Nag was ranked No. 2 on the list, just behind composer, lyricist and performer Lin-Manuel Miranda. She was selected “for moving Apple into the doctor’s office,” according to the Fast Company piece.

She leads the team at Apple that created ResearchKit, an open-source developer toolbox that piggybacked on the company’s HealthKit framework — which allows users to store and share health data — to allow doctors and researchers to create apps that make it easy to participate in medical research, Fast Company explained.

“Through Apple’s new CareKit tools, doctors can automatically alert outpatients when it’s time to take their medications or exercise — while patients can reciprocate with continual updates on their condition,” Fast Company wrote. “Doctors and hospitals are already using CareKit apps to provide better care, staying in touch with post-surgery patients, and there are countless applications for monitoring diabetes, mental health, pregnancy and more,” it added.

Nag dropped out of Stanford and founded Stem Cell Theranostics, a company dedicated toward revolutionizing the drug discovery process. Additionally, she founded StartX Med in 2012 and served as the chief product officer and head of network management and R&D at StartX.

Coming in at No. 10 on the list is Agarwal, who made the list “for extending Amazon’s reach, one vendor at a time,” Fast Company said. Agarwal has been a staple at Amazon since 1999. The IIT Kanpur and Stanford University graduate started with the e-commerce company as a software developer. Throughout his career he has held various roles, including managing director of the Bangalore-based development center, shadow and technical adviser to the CEO, vice president of international expansion and his current role of vice president and country manager at Amazon India.

“In less than three years, Agarwal grew the division to become competitive with homegrown rivals Flipkart and Snapdeal, and is using the country’s underdeveloped logistics and payment infrastructure to his advantage,” Fast Company wrote. He has also established many “India first” innovations, it added.

San Francisco-based Kakul Srivastava was slotted in at No. 25 on Fast Company’s list. The publication said she earned a spot “for seeing the people behind the code.” The MIT and U.C. Berkeley graduate serves as the vice president of product management at GitHub, as well as on the Cure Violence advisory board. Previously, she served as CEO at Project Sublime, product manager at Adobe Systems and chief product officer at WeWork, as well as executive positions with Yahoo, Tiny Speck Inc., Tomfoolery Inc. and Flikr.

“Historically, GitHub users have been engineers working together on open-source projects, but Srivastava is rethinking its capabilities for the masses, in an era when everyone from farmers to animators is learning to program,” Fast Company wrote. Among her additions to the company are word processor-style editing tools and easier ways for members to help improve their code.

Yoga guru Baba Ramdev, who founded Haridwar, India-based Patanjali Ayurved in 2006, was No. 27 on the publication’s most creative list. Fast Company slotted him in the top 30 “for disrupting India’s $49 billion consumer packaged goods market.”

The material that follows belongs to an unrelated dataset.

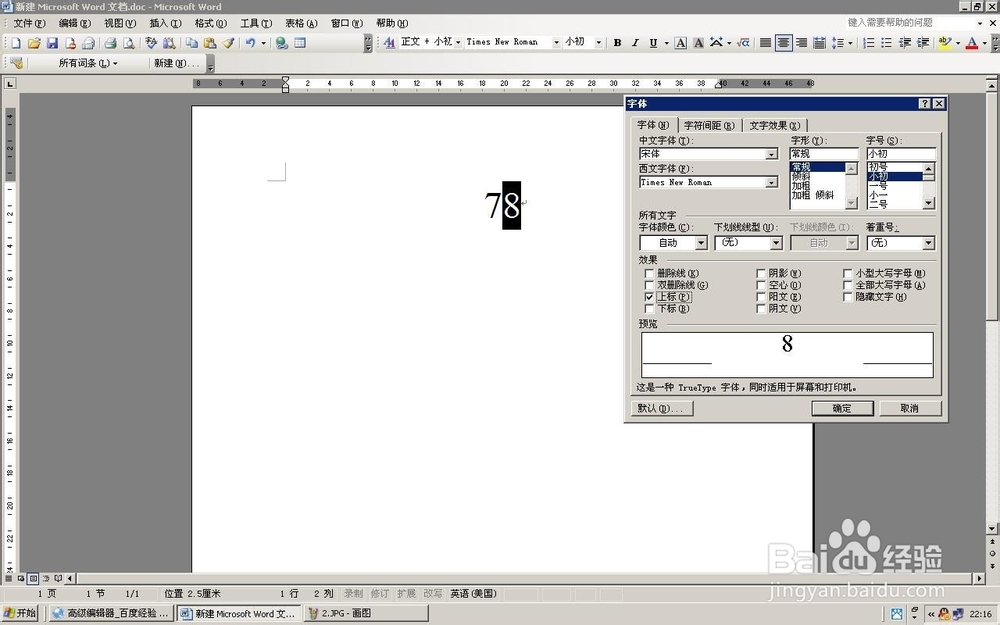Open Print Preview

(128, 42)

Patanjali Ayurved makes many products, including spices, soaps and cosmetics. Ramdev has helped expand the brand’s product line and “is making global firms like Procter & Gamble and Unilever squirm,” it said.

At No. 65 on the Most Creative People in Business list was Mountain View, Calif.-based Confluent co-founder and chief technology officer Neha Narkhede. She made the list “for teaching businesses to read Kafka.”

Among the companies who rely on software co-developed by Narkhede are Netflix and CA Technologies. The six-year-old Apache Kafka technology, which funnels data from disparate sources of information — web analytics, sales data and social media — into a single stream that employees can use to build or enhance their projects, has become “so integral to the tech world that Silicon Valley engineers brandish Kafka expertise on their resumes,” Fast Company said.